• The records
*** Begin section ***
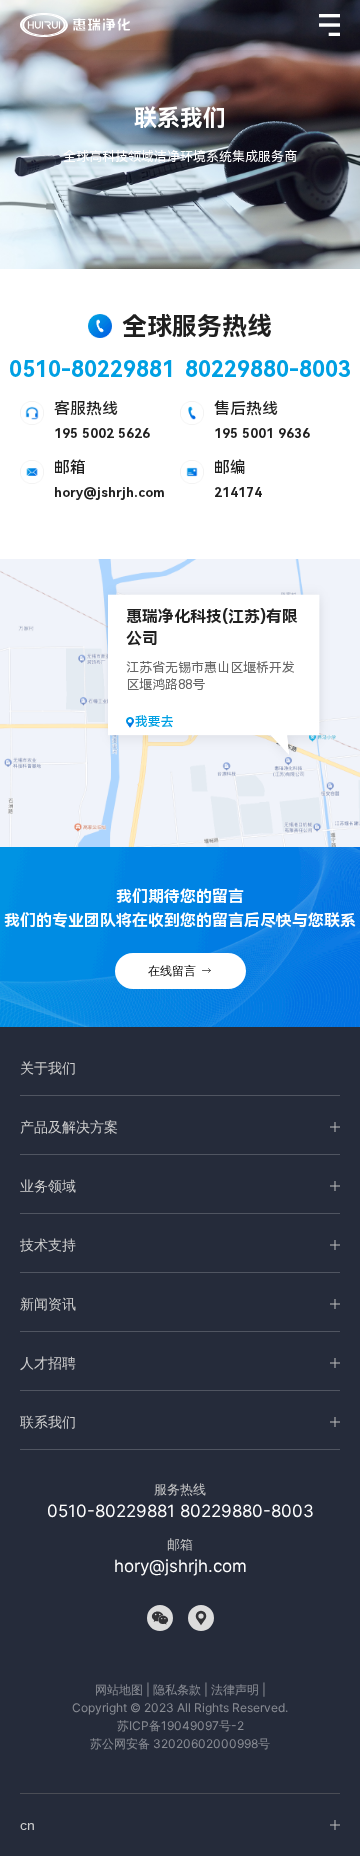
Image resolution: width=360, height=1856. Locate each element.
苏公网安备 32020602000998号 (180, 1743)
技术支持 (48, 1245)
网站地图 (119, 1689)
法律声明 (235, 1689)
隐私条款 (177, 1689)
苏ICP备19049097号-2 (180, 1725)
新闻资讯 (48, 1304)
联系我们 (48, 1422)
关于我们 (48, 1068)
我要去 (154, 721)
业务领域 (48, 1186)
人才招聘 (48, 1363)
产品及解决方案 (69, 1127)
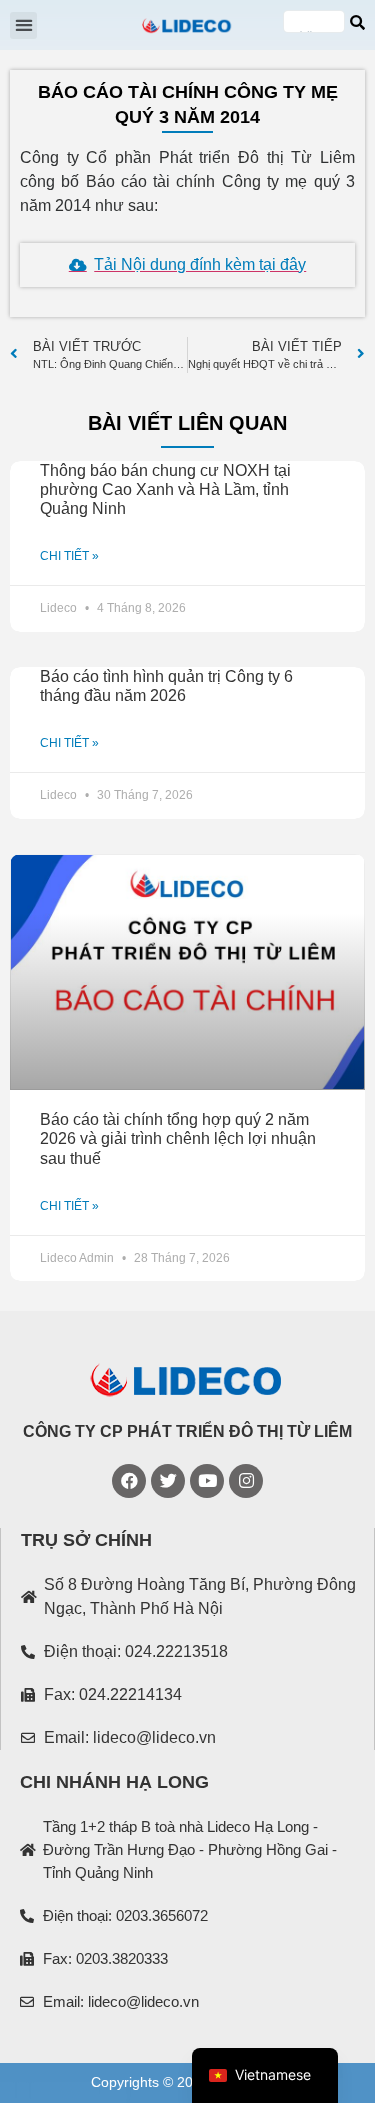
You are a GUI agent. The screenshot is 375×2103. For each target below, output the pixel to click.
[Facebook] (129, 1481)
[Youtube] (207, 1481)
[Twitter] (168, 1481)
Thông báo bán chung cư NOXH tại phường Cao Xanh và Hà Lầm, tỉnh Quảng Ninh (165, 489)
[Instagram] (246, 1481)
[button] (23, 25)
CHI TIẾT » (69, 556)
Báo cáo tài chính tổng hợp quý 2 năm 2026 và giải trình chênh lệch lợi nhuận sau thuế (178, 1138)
*** End section ***
*** Begin section ***
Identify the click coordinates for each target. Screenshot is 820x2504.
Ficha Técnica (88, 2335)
*** End section ***
• Problem statement
Across all the records above, find each line with "target" in it and copy it.

• Output for this task
You are a GUI agent. The screenshot is 375×2103. For each target below, output the pixel to click.
Identify the click coordinates for each target. Screenshot is 820x2504.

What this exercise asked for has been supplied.